How did the early Universe evolve into today’s Universe?
(Interacting galaxies Arp 142. Image: NASA, ESA, and the Hubble Heritage Team (StSci/AURA))
Like well-made tomato soup, the very early Universe was hot and (fairly) smooth. How did it evolve into the Universe that we have today — a Universe more like minestrone — a Universe that has galaxies, stars, planets and people?
One aspect of the process astronomers want to learn about is how galaxies assembled themselves and how they started forming stars.
Using a variety of tools, astronomers can spot signs of star-formation in very distant galaxies. Because light takes time to travel, those galaxies are not merely far away in space — they are far away in time. That is, they existed early in the Universe’s history.
The current contender for the most distant galaxy (or ‘proto-galaxy’) known: a tiny red blob called MACS0647-JD, just a fraction of the size of our Milky Way galaxy. Credit: NASA, ESA, and M. Postman and D. Coe (STScI) and CLASH Team.
For how long did those ancient galaxies keep making stars? And how many stars did they make? If we can answer those questions, we can determine what those distant galaxies evolved into — what the relationship is between those galaxies and the galaxies we see around us in today’s Universe.
The answers depend on how much of the raw material for stars — cold molecular hydrogen gas, H2 — is lurking in those distant galaxies.
Unfortunately, cold H2 is essentially undetectable. The gas can only be detected when it is heated, shocked or ionised. But it’s only the cold H2 that can collapse in on itself to make stars: hot H2 doesn’t do this.
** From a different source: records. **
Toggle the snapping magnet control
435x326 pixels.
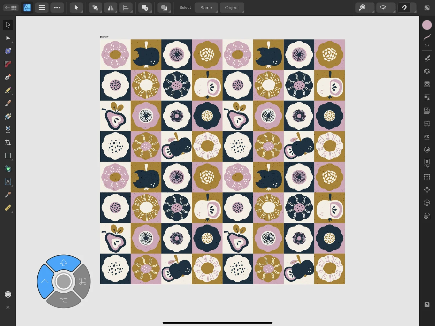pyautogui.click(x=404, y=8)
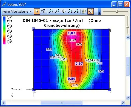Zoom in with the plus magnifier

click(70, 12)
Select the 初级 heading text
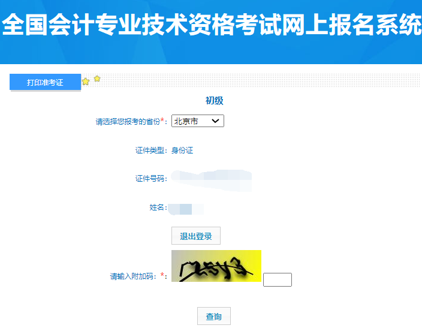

Fortunately, if there is any star-formation going on in the galaxy, the cold H2 comes hand-in-hand with a partner — carbon monoxide (CO). (The carbon is provided by the stars as they evolve.)
There is a well-established ratio between the amount of CO and the amount of cold H2 in a galaxy. So if you can detect and measure the CO, you have a very good estimate of the H2.
In another piece of good fortune, CO is a lot easier to spot than H2. It can be detected by radio telescopes, which pick up radio waves that the CO molecule emits at specific frequencies.
Spotting carbon monoxide: in this nearby galaxy (the Large Magellanic Cloud), the green patches are regions rich in carbon monoxide (CO). (Red areas are cold atomic hydrogen gas, blue areas are ionised hydrogen gas.) Credit: the MAGMA team. Images made with telescopes of CSIRO and CTIO.
Finding CO sounds simple, but it’s not. As recently as the 1990s, people were using radio telescopes to look at high-redshift (distant) galaxies and were NOT finding CO in them. But now they ARE finding it. What has changed is the capabilities of the telescopes they are using.
The most reliable radio frequency for detecting CO is the one produced by the so-called “ground transition” of the molecule. CSIRO’s Australia Telescope Compact Array radio telescope can detect this radio frequency.
But that, by itself, is not enough. The Compact Array has two other abilities that allow it to detect the CO in these distant galaxies.
First, it is very sensitive — that is, it can detect faint signals.
Second — and this is crucial — it has a very wideband receiving system. That is, it can “look” at a big chunk of radio spectrum simultaneously. That’s important because the peak in the radio spectrum — the “spectral line” — that indicates the presence of CO in these distant galaxies – is a broad peak. To be able to spot it, you need to be able to see it emerging from quite a wide stretch of radio spectrum.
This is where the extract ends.